Google ha modificato delle impostazioni di Android da remoto

Niente di male, se fosse stato attraverso un aggiornamento di sistema. Il fatto è che la modifica è arrivata da remoto, cioè gli utenti si son visti cambiare le impostazioni di risparmio della batteria a caso, per lo più in situazioni dove la batteria non ne aveva bisogno. Molti hanno pensato a un bug, ma poi Google ha confermato che si è trattato di un errore.

The company posted a message on Reddit last night acknowledging “an internal experiment to test battery saving features that was mistakenly rolled out to more users than intended.” So Google had remotely — and accidentally — changed a phone setting for a bunch of real-world customers. Several staffers at The Verge experienced the issue. “We have now rolled battery saver settings back to default. Please configure to your liking,” the Pixel team wrote on Reddit before apologizing for the error. [link]

È la volta buona?

È stata annunciata per oggi la conferenza in cui il matematico Michael Atiyah esporrà il suo tentativo di dimostrazione, a 159 anni dalla formulazione, della Congettura di Riemann.

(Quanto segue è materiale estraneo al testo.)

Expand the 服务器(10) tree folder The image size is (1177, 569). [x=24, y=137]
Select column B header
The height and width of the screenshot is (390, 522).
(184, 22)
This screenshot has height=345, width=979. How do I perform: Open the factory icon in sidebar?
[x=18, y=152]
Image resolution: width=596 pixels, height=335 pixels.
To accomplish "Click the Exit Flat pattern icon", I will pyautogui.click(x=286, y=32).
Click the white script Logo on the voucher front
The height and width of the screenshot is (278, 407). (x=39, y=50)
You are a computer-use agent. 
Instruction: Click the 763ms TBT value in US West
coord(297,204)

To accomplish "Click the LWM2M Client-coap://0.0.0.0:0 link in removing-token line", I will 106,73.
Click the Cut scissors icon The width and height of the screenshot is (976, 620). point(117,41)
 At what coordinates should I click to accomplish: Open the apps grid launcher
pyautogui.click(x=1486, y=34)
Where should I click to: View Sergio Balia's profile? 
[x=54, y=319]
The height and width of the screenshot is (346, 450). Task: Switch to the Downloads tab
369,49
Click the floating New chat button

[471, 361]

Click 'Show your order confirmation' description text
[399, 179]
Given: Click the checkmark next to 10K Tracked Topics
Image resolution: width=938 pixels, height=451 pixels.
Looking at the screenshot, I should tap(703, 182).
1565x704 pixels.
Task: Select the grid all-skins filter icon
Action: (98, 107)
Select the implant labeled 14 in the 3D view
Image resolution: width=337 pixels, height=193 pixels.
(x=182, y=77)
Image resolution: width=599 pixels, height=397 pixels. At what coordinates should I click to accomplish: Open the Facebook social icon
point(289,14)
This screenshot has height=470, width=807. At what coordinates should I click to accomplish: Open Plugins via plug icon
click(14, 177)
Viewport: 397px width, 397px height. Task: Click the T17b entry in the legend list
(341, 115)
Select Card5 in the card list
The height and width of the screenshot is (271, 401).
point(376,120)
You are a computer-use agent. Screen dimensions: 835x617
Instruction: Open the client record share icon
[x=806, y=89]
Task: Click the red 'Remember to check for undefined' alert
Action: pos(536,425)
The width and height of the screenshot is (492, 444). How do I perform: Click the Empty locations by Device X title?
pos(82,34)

Se la dimostrazione fosse valida, si aprirebbero nuove frontiere in tanti campi in cui l’utilizzo dei numeri primi (la cui distribuzione diventerebbe chiara se la congettura fosse provata come esatta).

L’utilità dei numeri primi è estesa a tante applicazioni, una su tutte la crittografia, per la generazione di elementi difficilmente scomponibili in fattori primi e permettere la generazione di codici molto difficili da decifrare.